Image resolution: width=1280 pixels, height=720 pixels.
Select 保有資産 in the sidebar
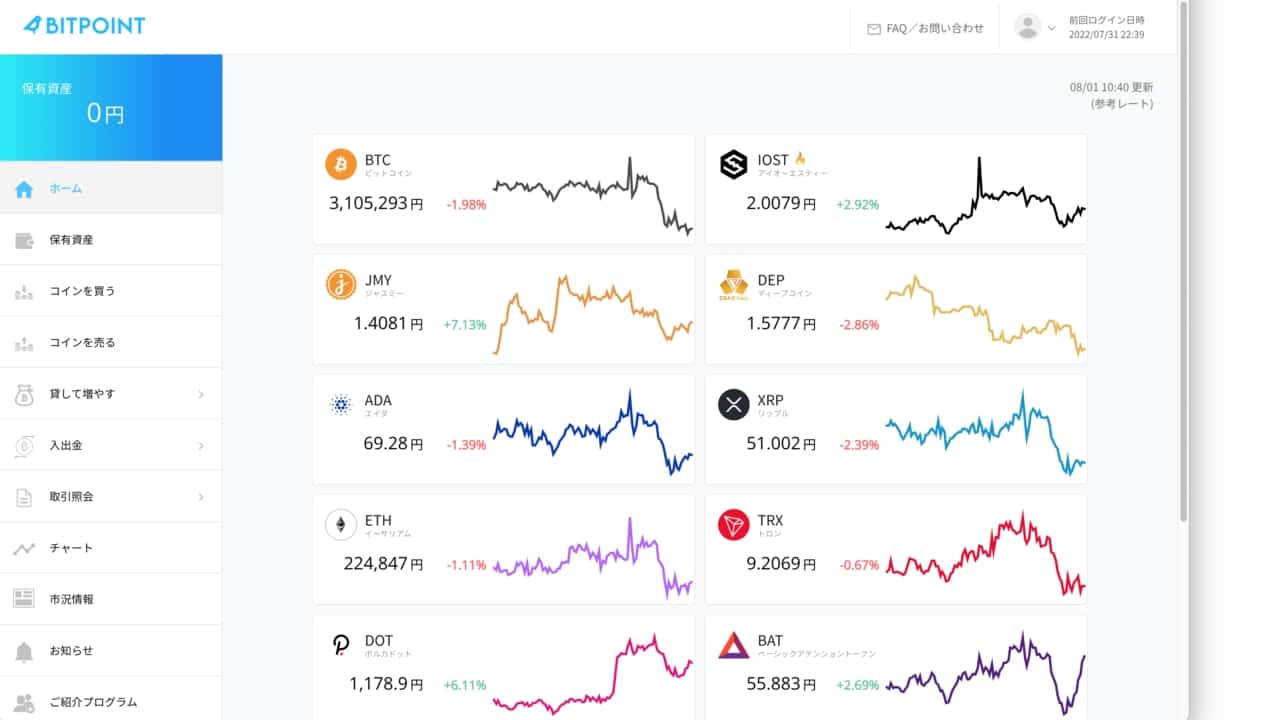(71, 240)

■ ■ ■ ■ ■ ■ ■

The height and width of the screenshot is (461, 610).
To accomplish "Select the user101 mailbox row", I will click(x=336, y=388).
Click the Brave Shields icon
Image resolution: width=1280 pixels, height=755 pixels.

■ ■ ■ ■ ■ ■ ■

▶ What you will do:
Extract every line containing the string "resolution" from the material.

▶ Solution:
Image resolution: width=1280 pixels, height=720 pixels.
Image resolution: width=1280 pixels, height=755 pixels.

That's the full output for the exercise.